The small yellow clapboard house 1840 E. Front Street in Scotch Plains has been eyewitness to many events in its history since it was built in the early 1700’s. Both British and Continental troops marched past its front door during the Revolutionary War years; the Swift-Sure stage raced past on its way from New York to Philadelphia in the early 1800’s; generations of village children skipped its footpaths on their way to old School One; families name Osborn, Hetfield, Harper, Coles, Kelly and Snook called the little cottage “home; and since 1972 the old house has become our village museum.
The careful construction of the house is typical of the early period-wooden pegs rather than iron nails, plaster made of crushed oyster shells strengthened with animal hair, low ceilings and doors, and brick filled walls.
The original owners, Jonathan and Abagail Osborn, raised thirteen children in this snug home. Jonathan was an inn-keeper, farmer and tailor. His tavern was farther west on Front Street near Terrill Road. During this same period, the birth pangs of a mighty nation were also being experienced. Two of the Osborn sons helped the infant country survive by enlisting in the Army when the Revolutionary War broke out. John Baldwin the eldest, fought in the Revolution. Son number two, Jonathan Hand, was only 16 when he joined the troops as a drummer boy.
The eldest son, John Baldwin, who “bearded the British Lion under Washington”, had left his home on Front Street to live in a larger home (at 2117 Westfield Avenue) when he married Mary Darby in 1774. While he served in the Army, his wife kept the home, cared for the children and became a heroine in her own right.
In June, 1777, following the Battle of Short Hills fought near Ash Swamp in Scotch Plains, the American Army retreated before British General Sir Wlliam Howe and headed toward the safety of the Watchung Mountains. The Soldiers were “…in great destitution, some being without tents, blankets, shoes or provisions and under the utmost depression of sprits”. Young Mary Osborn, heart-sick at the plight of the men, immediately “…exerted herself with patriotic zeal to supply their wants, and gave for that purpose everything eatable or wearable that her house afforded”.

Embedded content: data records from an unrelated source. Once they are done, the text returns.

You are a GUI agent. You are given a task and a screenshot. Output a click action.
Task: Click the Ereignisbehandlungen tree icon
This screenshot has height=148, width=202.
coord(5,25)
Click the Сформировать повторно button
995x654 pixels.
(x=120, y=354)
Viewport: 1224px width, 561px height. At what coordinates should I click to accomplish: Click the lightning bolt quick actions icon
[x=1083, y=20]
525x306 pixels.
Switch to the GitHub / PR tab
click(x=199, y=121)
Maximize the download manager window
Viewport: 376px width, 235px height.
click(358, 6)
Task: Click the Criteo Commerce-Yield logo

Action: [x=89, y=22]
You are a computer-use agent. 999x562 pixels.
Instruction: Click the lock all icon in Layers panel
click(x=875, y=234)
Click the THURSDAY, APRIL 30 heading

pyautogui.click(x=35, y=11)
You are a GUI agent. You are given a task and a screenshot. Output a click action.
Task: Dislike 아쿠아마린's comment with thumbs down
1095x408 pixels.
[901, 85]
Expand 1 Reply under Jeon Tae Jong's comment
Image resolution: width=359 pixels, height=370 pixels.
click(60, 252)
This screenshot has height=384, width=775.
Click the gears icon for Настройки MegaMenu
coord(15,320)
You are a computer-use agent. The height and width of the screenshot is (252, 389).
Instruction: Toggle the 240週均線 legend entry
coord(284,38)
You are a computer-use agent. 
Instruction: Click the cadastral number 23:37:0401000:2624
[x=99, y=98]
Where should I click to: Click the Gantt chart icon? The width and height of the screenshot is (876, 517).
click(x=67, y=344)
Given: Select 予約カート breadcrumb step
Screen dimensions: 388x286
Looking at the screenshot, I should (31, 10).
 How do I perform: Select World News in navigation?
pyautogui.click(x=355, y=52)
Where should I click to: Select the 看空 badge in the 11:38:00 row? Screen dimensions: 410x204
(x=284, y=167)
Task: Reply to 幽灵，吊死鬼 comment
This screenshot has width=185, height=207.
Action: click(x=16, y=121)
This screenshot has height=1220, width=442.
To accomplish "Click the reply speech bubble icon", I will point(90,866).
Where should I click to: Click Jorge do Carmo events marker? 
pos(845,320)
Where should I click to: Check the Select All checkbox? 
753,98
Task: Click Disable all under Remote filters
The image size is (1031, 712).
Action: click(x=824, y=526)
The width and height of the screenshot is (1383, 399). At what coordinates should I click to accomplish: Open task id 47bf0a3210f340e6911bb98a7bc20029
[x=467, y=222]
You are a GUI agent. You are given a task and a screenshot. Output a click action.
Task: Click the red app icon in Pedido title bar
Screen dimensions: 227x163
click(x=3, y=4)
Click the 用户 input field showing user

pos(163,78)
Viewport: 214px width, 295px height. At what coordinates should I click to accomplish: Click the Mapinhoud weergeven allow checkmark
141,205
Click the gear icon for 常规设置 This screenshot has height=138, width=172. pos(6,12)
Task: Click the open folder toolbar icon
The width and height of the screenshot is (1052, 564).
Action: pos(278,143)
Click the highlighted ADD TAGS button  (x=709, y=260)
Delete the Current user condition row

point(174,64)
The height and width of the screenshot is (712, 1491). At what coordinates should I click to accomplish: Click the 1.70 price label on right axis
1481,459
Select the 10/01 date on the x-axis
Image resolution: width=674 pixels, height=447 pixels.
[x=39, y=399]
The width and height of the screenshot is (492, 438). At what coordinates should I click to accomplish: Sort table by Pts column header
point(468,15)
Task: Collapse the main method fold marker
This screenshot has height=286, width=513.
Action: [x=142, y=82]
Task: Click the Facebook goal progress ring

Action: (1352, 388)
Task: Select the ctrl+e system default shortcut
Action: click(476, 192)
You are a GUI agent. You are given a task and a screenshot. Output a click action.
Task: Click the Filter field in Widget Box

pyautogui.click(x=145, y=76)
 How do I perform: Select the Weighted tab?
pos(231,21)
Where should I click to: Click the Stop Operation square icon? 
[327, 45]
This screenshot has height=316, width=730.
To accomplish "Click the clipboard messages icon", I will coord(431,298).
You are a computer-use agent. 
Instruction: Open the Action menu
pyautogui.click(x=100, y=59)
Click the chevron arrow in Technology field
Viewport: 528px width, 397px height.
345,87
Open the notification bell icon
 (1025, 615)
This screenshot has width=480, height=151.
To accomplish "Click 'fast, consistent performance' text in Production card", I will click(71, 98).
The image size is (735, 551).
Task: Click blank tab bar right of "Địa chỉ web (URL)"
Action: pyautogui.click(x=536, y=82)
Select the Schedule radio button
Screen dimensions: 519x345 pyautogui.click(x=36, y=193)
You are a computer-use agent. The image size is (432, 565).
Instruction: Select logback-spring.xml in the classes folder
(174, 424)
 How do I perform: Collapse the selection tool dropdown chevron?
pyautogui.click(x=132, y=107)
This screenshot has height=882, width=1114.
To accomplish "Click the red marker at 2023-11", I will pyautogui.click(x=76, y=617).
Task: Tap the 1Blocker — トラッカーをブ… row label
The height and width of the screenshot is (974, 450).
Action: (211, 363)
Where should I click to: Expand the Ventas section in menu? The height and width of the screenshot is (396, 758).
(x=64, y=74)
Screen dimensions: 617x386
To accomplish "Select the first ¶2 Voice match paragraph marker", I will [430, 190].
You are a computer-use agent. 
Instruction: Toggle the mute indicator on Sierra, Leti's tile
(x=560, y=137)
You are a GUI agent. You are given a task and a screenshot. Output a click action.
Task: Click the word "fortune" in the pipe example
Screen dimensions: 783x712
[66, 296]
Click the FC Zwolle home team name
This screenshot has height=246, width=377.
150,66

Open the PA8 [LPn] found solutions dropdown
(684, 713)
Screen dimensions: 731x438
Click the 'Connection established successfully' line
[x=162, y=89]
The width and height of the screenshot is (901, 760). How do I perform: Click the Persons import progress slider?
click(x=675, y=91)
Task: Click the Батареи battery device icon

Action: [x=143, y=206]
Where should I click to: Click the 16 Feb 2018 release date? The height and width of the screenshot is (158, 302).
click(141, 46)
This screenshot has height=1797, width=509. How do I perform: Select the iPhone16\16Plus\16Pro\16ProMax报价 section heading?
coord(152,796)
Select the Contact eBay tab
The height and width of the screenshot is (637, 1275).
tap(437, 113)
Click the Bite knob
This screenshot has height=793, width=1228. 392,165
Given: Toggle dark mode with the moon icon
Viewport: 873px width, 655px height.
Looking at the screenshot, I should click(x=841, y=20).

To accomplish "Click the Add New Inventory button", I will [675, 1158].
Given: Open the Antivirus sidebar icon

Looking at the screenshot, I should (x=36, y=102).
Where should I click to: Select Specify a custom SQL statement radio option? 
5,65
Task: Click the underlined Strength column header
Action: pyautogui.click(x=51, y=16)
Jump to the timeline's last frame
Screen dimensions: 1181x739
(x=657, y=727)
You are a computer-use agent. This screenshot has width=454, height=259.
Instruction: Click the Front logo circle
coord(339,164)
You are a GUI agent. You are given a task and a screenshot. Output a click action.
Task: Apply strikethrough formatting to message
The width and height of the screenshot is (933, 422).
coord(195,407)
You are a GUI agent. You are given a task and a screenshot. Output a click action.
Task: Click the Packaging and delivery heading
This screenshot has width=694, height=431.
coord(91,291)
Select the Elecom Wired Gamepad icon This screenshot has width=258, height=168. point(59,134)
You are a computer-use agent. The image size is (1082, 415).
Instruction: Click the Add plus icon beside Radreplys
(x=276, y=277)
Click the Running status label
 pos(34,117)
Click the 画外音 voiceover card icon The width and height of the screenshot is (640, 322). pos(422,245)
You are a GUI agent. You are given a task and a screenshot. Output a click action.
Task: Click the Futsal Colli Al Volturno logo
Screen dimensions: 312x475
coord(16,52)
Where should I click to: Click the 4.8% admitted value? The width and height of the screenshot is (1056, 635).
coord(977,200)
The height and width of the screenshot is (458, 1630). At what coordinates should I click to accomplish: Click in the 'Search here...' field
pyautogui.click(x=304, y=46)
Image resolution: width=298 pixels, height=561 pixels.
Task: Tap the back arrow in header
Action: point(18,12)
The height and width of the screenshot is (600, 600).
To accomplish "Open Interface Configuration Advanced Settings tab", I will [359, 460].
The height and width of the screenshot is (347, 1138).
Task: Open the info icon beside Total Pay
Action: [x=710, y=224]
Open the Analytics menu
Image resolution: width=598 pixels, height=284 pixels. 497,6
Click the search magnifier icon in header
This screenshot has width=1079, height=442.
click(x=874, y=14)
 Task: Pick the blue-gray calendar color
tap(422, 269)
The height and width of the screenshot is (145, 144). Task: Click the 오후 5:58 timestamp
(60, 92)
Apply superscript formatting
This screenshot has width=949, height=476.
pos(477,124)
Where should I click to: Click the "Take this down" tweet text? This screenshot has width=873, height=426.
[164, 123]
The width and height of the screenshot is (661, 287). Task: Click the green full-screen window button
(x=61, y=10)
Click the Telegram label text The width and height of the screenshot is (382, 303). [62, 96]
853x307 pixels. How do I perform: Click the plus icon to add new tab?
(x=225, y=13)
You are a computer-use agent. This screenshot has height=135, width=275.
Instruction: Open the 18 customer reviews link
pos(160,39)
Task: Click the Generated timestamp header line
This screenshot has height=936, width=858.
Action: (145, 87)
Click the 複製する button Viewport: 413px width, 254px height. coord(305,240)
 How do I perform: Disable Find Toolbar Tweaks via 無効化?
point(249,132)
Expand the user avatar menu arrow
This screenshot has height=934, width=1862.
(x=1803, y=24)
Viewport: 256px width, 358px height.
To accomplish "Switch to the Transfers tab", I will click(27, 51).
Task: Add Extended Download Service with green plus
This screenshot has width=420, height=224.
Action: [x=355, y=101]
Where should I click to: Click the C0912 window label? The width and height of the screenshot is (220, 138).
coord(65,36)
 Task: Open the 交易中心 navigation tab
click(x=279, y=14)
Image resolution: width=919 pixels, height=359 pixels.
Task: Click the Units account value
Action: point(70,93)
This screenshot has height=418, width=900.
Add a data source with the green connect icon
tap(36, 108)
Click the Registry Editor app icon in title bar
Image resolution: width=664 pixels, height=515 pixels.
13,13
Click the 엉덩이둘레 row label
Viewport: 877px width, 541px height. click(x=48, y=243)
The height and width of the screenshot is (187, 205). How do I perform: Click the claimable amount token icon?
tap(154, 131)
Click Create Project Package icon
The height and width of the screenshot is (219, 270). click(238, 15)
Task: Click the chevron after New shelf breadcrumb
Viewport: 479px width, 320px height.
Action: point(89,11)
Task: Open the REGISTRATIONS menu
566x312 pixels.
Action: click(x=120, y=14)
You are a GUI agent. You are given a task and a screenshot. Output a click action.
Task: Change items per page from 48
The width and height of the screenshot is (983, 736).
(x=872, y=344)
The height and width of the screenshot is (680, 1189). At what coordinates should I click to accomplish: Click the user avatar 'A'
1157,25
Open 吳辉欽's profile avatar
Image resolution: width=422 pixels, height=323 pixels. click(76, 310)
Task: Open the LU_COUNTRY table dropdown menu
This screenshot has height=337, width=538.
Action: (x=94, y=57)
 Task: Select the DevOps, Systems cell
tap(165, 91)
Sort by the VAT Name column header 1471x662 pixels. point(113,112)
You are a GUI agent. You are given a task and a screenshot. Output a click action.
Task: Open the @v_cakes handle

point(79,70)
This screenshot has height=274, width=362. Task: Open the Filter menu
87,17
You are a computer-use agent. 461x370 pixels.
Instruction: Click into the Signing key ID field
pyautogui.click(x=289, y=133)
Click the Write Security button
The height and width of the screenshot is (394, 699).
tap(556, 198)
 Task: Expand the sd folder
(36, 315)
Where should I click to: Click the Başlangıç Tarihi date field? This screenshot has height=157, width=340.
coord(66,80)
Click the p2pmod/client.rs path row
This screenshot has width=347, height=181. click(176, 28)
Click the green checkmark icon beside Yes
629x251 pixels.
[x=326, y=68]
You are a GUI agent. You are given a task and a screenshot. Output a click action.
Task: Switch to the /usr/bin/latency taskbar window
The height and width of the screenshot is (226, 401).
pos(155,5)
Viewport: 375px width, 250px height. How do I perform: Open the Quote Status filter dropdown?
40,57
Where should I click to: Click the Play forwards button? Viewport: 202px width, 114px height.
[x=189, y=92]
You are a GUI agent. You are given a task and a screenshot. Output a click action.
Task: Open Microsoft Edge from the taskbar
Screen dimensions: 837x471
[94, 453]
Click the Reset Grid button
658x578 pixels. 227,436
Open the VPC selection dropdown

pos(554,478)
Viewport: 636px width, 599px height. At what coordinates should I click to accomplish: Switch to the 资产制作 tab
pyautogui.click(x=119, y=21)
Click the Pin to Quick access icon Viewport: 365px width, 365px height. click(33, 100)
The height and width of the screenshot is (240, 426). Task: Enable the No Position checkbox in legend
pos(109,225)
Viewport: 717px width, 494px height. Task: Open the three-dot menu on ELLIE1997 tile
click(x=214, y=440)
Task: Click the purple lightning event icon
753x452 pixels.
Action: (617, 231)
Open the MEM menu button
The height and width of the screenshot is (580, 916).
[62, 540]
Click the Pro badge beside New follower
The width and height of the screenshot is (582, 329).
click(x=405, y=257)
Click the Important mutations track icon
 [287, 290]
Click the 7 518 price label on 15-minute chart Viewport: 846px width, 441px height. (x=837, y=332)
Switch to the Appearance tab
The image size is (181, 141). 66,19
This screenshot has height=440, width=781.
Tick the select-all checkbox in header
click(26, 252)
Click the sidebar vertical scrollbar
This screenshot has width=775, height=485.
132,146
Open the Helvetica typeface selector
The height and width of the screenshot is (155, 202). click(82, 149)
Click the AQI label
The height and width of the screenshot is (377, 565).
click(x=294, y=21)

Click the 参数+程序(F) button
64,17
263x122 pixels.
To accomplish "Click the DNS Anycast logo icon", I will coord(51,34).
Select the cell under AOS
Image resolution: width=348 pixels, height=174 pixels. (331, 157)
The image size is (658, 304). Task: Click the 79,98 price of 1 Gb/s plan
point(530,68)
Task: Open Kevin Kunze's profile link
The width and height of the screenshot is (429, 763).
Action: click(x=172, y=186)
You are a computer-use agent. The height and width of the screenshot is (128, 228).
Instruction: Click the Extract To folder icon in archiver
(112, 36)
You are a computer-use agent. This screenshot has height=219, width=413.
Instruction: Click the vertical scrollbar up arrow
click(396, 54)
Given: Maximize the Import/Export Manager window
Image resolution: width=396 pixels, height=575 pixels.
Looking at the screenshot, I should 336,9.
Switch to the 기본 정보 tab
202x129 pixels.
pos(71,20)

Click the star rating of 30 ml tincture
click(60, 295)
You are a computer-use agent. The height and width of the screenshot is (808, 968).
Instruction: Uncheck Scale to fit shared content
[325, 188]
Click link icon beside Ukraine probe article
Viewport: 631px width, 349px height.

Ironically, at approximately the same time Mary was helping our cause, a Colonial artilleryman fired his cannon in the direction of the oncoming British who were marching down Park Avenue. The shot was misdirected and thudded into the side of the Osborn house. From then on the townspeople referred to the house as the Cannonball House.
Mary’s husband, John, lived his life as a farmer and acquired over 4000 acres of land. He later became a Deacon in the Scotch Plains Baptist Church and “sat under all the preachers for nearly a hundred years”. His brother, the drummer boy, later became a fine stone cutter whose work can still be seen on some of the head stones in “God’s Little Acre” next to the Baptist church in Scotch Plains.
One of the younger brothers, David, Grew up to become the first clerk of the newly formed Westfield Township in 1794. He also was the first postmaster of Scotch Plains beginning in 1804.
Today the old Osborn place has been carefully restored and furnished by the Historical Society of Scotch Plains and Fanwood. Visitors can readily see the original wide floor boards and hand hewn ceiling beams. The original kitchen has been uncovered complete with bee-hive oven and recessed porch. One of the old parlors is furnished with Victorian pieces and the other front room is decorated with Colonial furnishings. A Colonial flower and herb garden surrounds this little house, giving it the dignity and prestige its years deserve.